We'll define some high-level information here. For convenience, I've stored my password in an environemnt variable and we'll be using both the counts and search endpoints. I will generate the relevant arguments that we'll use for the rest of our session.

In [None]:
os.environ["TWITTER_SEARCH_ACCOUNT_NAME"] = ""
os.environ["TWITTER_SEARCH_PW"] = ""

In [None]:
username = "agonzales@twitter.com"
search_api = "fullarchive"
endpoint_label = "ogformat.json"

search_endpoint = gen_endpoint(search_api,
                               os.environ["TWITTER_SEARCH_ACCOUNT_NAME"],
                               endpoint_label,
                               count_endpoint=False)

count_endpoint = gen_endpoint(search_api,
                              os.environ["TWITTER_SEARCH_ACCOUNT_NAME"],
                              endpoint_label,
                              count_endpoint=True)

search_args = {"username": username,
               "password": os.environ["TWITTER_SEARCH_PW"],
               "url": search_endpoint }
count_args = {"username": username,
               "password": os.environ["TWITTER_SEARCH_PW"],
              "url": count_endpoint }


The power of the search api comes from the rich query language that it exposes to devleopers. Instead of manually filtering tweets from the free 1% streaming api, we can rapidly explore *all* tweets, all the way back to 

In [None]:
HTML('<blockquote class="twitter-tweet" data-lang="en"><p lang="en" dir="ltr">just setting up my twttr</p>&mdash; jack (@jack) <a href="https://twitter.com/jack/status/20">March 21, 2006</a></blockquote> <script async src="//platform.twitter.com/widgets.js" charset="utf-8"></script>')

The search API also has a `counts` endpoint, which instead of returning tweet data, returns the number of tweets that match your search critera that can be divied up into convenient buckets. quick explorations with the `count` endpoint can save you time and API calls.


Let's explore some tweets that mention musicians and how to make powertrack rules.

When using the helper method `gen_rule_payload`, you must define your powertrack rule.
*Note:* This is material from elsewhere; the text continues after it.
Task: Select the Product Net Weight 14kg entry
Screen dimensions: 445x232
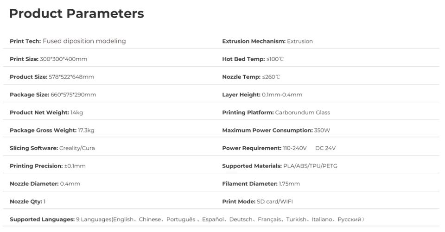Action: coord(46,113)
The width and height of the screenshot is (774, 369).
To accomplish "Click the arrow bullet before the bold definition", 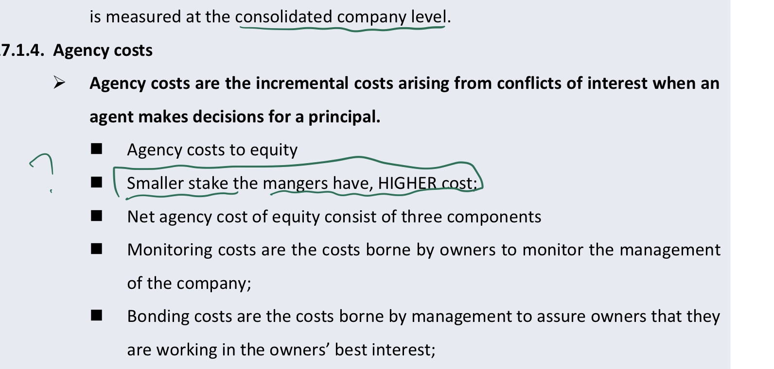I will pos(59,83).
We'll start by matching tweets that mention "taylor swift" and use the counts api to refine our searches from there.

As a side note, in a notebook environemnt, i will break the DRY principle a bit.

In [None]:
_rule = """
"taylor swift"
"""


count_rule = gen_rule_payload(_rule,
                        from_date="2016-09-01",
                        to_date="2017-09-01",
                        max_results=500, 
                        count_bucket="day")

count_rule


Our main point of entry to the API is the `ResultStream` object and it's primary function, `.stream()`. We'll pass it our connection and authentication arguments, the jsonified rule payload, and either the `max_tweets` argument or the `max_pages` argument. By default, the `ResultStream` will paginate results from the API for you, but this parameter can effectively limit the number of calls used.
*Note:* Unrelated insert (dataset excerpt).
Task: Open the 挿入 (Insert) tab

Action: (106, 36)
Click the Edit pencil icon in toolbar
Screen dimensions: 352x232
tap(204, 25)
When using the Counts API, a single call returns a json array of count records, one per count bucket. For our year-long range, a single call of 'day' buckets will get all the data we want.

In [None]:
count_stream = ResultStream(**count_args,
                           rule_payload=count_rule,
                           max_tweets=500)
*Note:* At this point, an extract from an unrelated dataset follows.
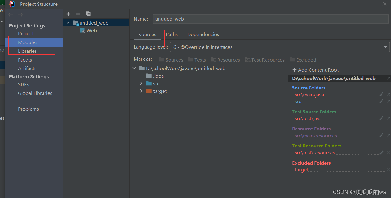Click Add Content Root
Viewport: 391px width, 198px height.
315,70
The `ResultStream` object can be inspected with your various args. 

In [None]:
# print(count_stream)

The object has one main entry point, which returns a generator of results from the API. In many cases, you'll want to fetch all the results from this stream of data, which can be done as such:

In [None]:
count_results_gen = count_stream.stream()

count_results_gen

In [None]:
counts = list(count_results_gen)

In [None]:
counts[0]

As described earlier, we get back a quick count of tweets matching our rule in each bucket. We can quickly visualize this with Pandas:

In [None]:
(pd.DataFrame(counts)
 .assign(timePeriod=lambda df: pd.to_datetime(df["timePeriod"]))
 .set_index("timePeriod")
 .sort_index()
 .sum()
 
)
(pd.DataFrame(counts)
 .assign(timePeriod=lambda df: pd.to_datetime(df["timePeriod"]))
 .set_index("timePeriod")
 .sort_index()
 .plot(title=_rule)
 
)

Alright, so there are 12 million matching tweets in our yearly history, with big spikes around the time Taylor does something newsworthy. We probably missed something here, which is that the exact match of "taylor swift" will miss all the mentions with her in them. Let's redo our search with a new rule.

In [None]:
_rule = """
"taylor swift" OR (has:mentions @taylorswift13)
"""


count_rule = gen_rule_payload(_rule,
                        from_date="2016-09-01",
                        to_date="2017-09-01",
                        max_results=500, 
                        count_bucket="day")

count_rule


We can shorten our previous interaction with the `ResultStream` object to something like this:

In [None]:
counts = list(ResultStream(**count_args,
                           rule_payload=count_rule,
                           max_tweets=500)
              .stream())

In [None]:
(pd.DataFrame(counts)
 .assign(timePeriod=lambda df: pd.to_datetime(df["timePeriod"]))
 .set_index("timePeriod")
 .sort_index()
 .sum()
 
)
(pd.DataFrame(counts)
 .assign(timePeriod=lambda df: pd.to_datetime(df["timePeriod"]))
 .set_index("timePeriod")
 .sort_index()
 .plot(title=_rule)
 
)

Great, so we get similar patterns of tweets, but have an additional 5 million with which we can work, and we haven't began including other things people might mention about her, such as her album or song names, or phrases like "I'm listening to tswift's new album". Let's add in her common nickname to the counts on more time:

In [None]:
_rule = """
"taylor swift"
OR (has:mentions @taylorswift13)
OR "tswift"
"""


count_rule = gen_rule_payload(_rule,
                        from_date="2016-09-01",
                        to_date="2017-09-01",
                        max_results=500, 
                        count_bucket="day")

count_rule


In [None]:
counts = list(ResultStream(**count_args,
                           rule_payload=count_rule,
                           max_tweets=500)
              .stream())

In [None]:
(pd.DataFrame(counts)
 .assign(timePeriod=lambda df: pd.to_datetime(df["timePeriod"]))
 .set_index("timePeriod")
 .sort_index()
 .sum()
 
)
(pd.DataFrame(counts)
 .assign(timePeriod=lambda df: pd.to_datetime(df["timePeriod"]))
 .set_index("timePeriod")
 .sort_index()
 .plot(title=_rule)
 
)

Hardly any difference, so let's move on. 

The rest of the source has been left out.